第8章 カーネル整合性サブシステムによるセキュリティーの強化
カーネル整合性サブシステムのコンポーネントを使用して、システムの保護を強化できます。関連するコンポーネントとその設定の詳細をご覧ください。
8.1. カーネル整合性サブシステム リンクのコピーリンクがクリップボードにコピーされました!

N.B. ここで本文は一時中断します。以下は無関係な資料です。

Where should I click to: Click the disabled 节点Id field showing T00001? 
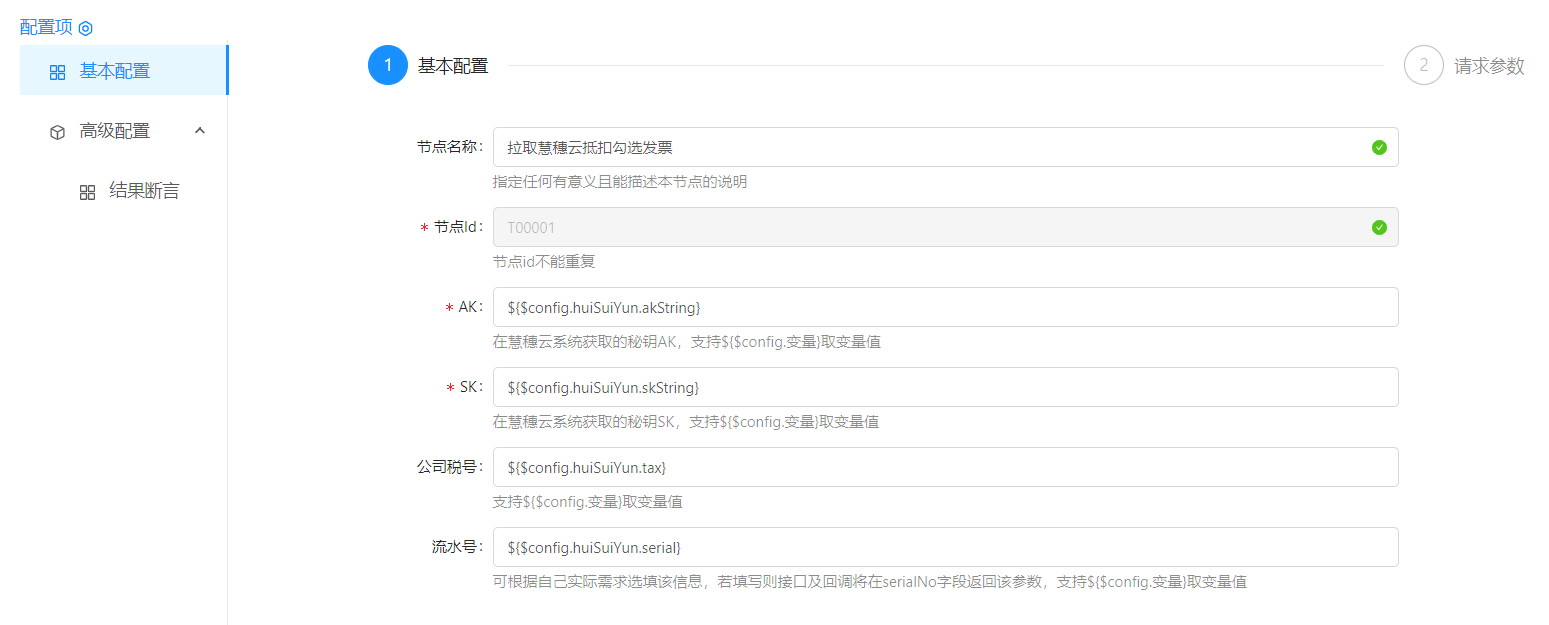coord(930,227)
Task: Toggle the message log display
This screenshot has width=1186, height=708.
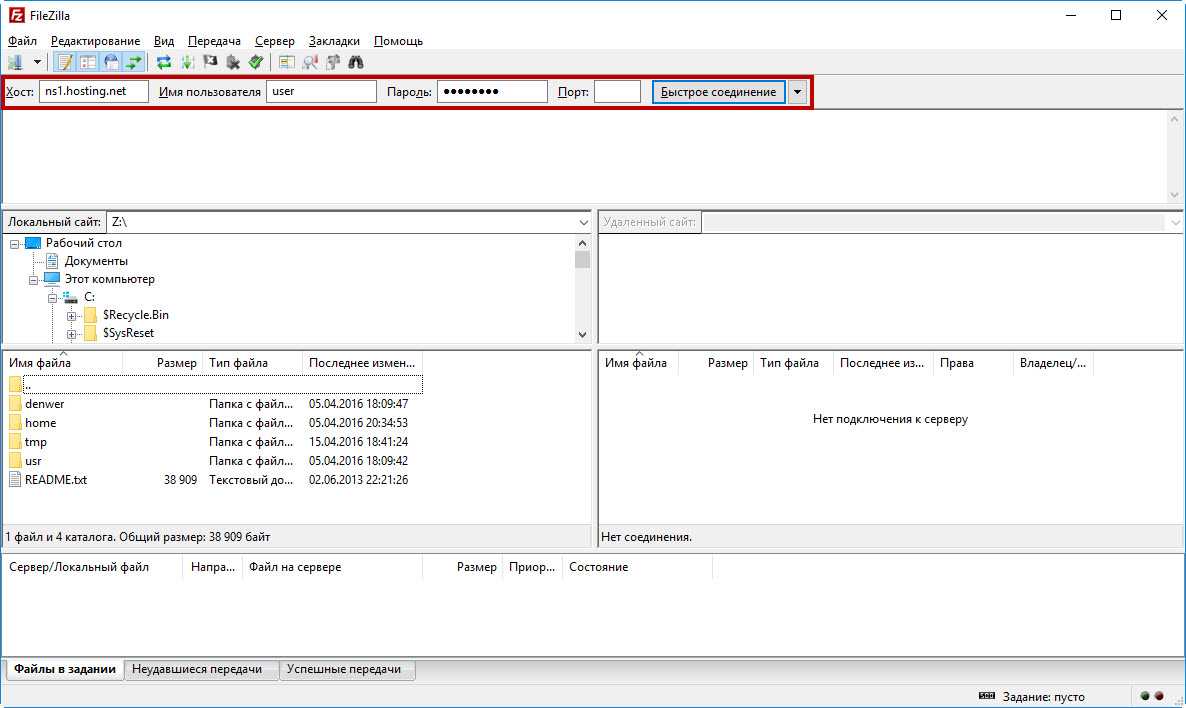Action: pyautogui.click(x=64, y=62)
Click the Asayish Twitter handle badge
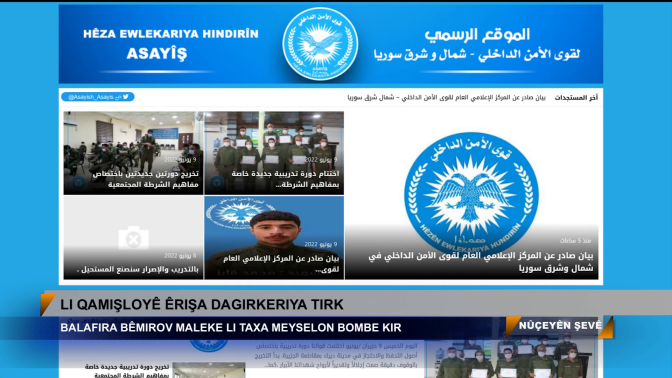This screenshot has height=378, width=672. pos(98,97)
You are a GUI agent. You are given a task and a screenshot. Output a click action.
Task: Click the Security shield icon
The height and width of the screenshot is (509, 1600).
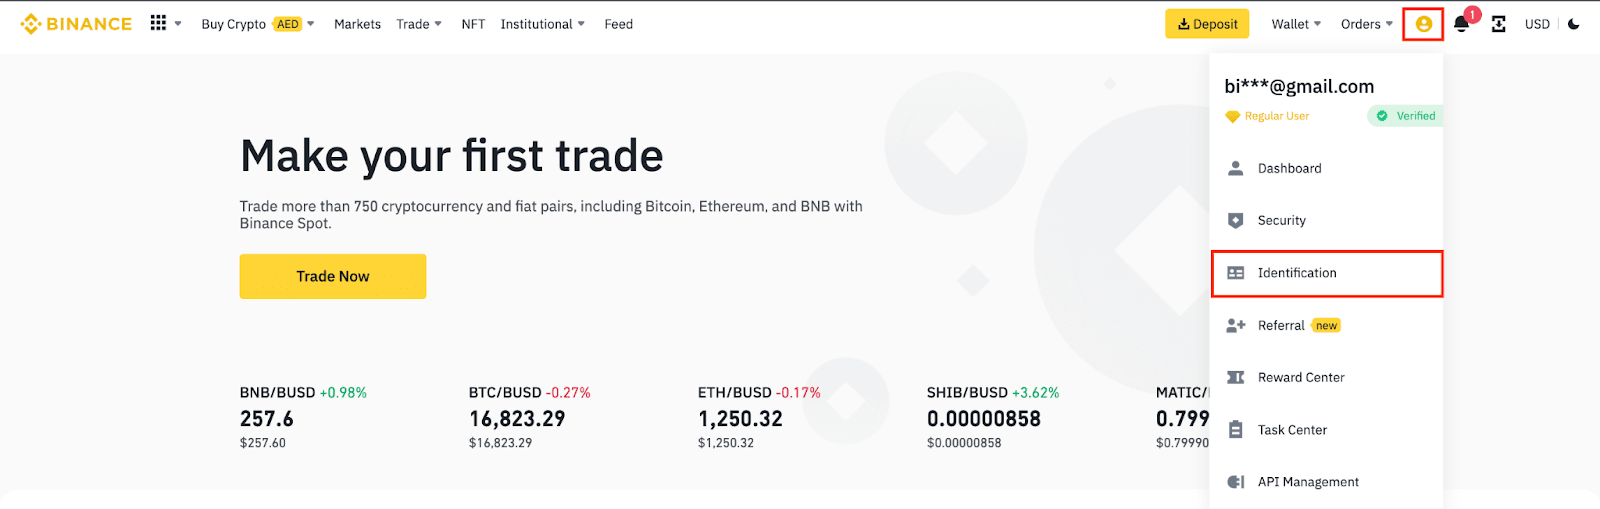click(x=1236, y=220)
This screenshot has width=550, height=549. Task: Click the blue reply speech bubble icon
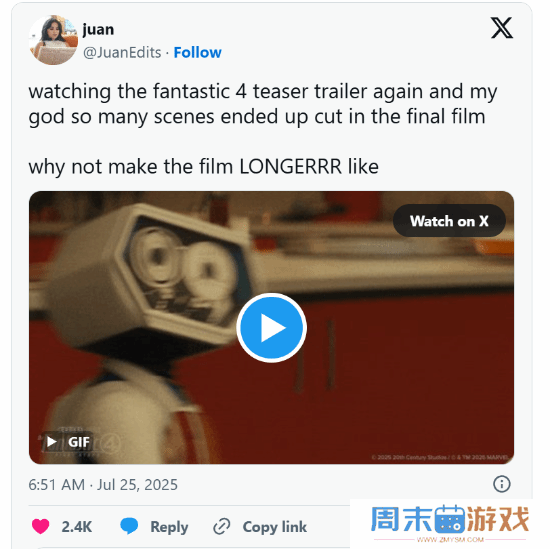click(x=129, y=526)
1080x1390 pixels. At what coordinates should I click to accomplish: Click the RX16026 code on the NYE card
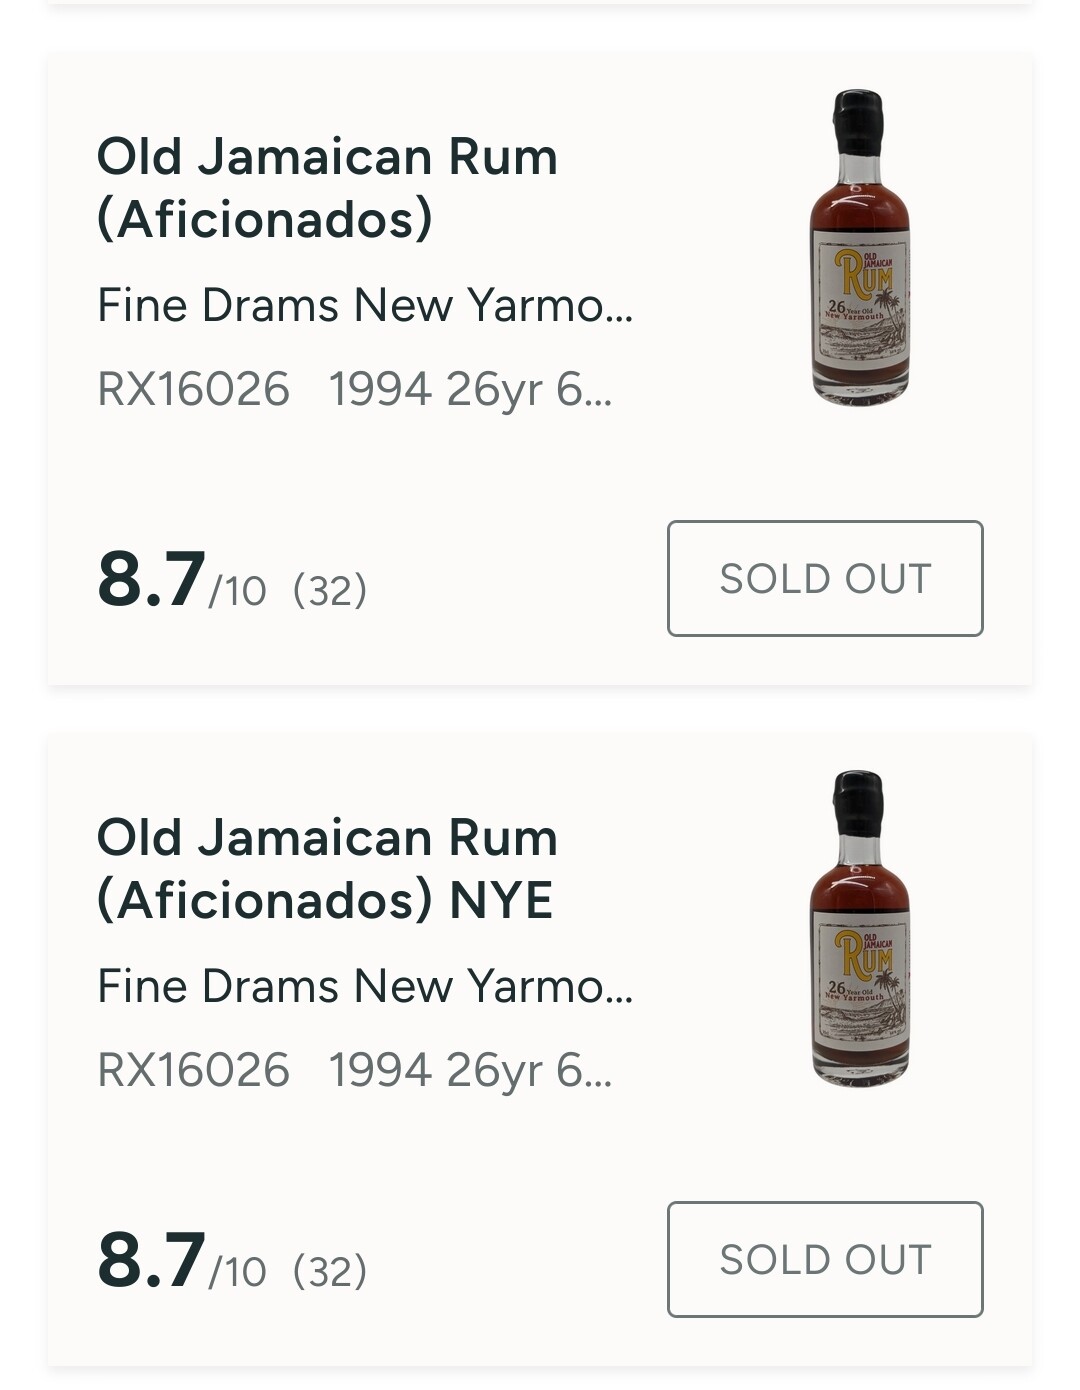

整合性サブシステムは、ファイルの改ざんを検出し、ロードされたポリシーに従ってアクセスを拒否することで、システムの整合性を保護します。また、アクセスログも収集されるため、リモート側がリモートアテステーションを通じてシステムの整合性を検証することもできます。カーネル整合性サブシステムには、整合性測定アーキテクチャー (IMA) と拡張検証モジュール (EVM) が含まれます。
IMA と EVM の概要
整合性測定アーキテクチャー (IMA) は、ファイルコンテンツの整合性を維持します。これには、IMA ポリシーを通じて有効にできる 3 つの機能が含まれています。
IMA 測定
- ファイルコンテンツのハッシュまたは署名を収集し、測定値をカーネルに保存します。TPM が利用可能な場合、各測定は TPM PCR を拡張し、これによりアテステーションクォートを使用したリモートアテステーションが可能になります。
IMA-Appraisal
- 計算されたファイルハッシュを既知の適切な参照値と比較するか、security.ima 属性に保存されている署名を検証することによって、ファイルの整合性を確認します。検証に失敗した場合、システムはアクセスを拒否します。
IMA-Audit
- 計算されたファイルコンテンツのハッシュまたは署名をシステム監査ログに保存します。
拡張検証モジュール (EVM) は、security.ima
や security.selinux
などのシステムセキュリティーに関連する拡張属性を含むファイルメタデータを保護します。EVM は、これらのセキュリティー属性の参照ハッシュまたは HMAC を security.evm
に保存し、それを使用してファイルメタデータが悪意を持って変更されたかどうかを検出します。